== Data provided
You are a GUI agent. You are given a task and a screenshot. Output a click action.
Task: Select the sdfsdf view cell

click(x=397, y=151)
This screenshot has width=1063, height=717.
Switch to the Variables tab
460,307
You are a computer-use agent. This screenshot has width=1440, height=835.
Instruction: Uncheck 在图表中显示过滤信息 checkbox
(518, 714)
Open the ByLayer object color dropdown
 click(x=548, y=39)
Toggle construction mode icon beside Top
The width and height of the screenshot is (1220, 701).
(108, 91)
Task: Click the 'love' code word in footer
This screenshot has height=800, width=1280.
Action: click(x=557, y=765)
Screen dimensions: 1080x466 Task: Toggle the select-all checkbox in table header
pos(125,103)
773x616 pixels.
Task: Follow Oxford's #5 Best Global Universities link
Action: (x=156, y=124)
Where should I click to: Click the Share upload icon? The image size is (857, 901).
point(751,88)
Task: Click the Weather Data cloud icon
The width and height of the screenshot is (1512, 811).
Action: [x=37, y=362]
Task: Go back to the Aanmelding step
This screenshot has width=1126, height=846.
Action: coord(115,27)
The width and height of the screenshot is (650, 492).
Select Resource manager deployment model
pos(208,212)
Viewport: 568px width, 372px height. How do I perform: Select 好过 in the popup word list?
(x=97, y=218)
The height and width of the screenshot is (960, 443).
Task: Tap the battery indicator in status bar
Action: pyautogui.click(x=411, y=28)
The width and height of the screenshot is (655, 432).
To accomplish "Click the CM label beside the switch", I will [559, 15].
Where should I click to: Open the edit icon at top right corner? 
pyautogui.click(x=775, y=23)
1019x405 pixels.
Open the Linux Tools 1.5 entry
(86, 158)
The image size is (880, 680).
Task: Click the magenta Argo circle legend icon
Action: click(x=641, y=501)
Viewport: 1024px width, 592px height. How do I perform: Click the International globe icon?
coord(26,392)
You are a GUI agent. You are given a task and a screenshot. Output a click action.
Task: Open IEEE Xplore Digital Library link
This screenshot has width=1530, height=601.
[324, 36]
====
** Problem **
Find "The width and height of the screenshot is (655, 432)." in the entries above, then repeat its line and all lines after it exactly, down to the last line.

** Expected answer **
The width and height of the screenshot is (655, 432).
To accomplish "Click the CM label beside the switch", I will [559, 15].
Where should I click to: Open the edit icon at top right corner? 
pyautogui.click(x=775, y=23)
1019x405 pixels.
Open the Linux Tools 1.5 entry
(86, 158)
The image size is (880, 680).
Task: Click the magenta Argo circle legend icon
Action: click(x=641, y=501)
Viewport: 1024px width, 592px height. How do I perform: Click the International globe icon?
coord(26,392)
You are a GUI agent. You are given a task and a screenshot. Output a click action.
Task: Open IEEE Xplore Digital Library link
This screenshot has width=1530, height=601.
[324, 36]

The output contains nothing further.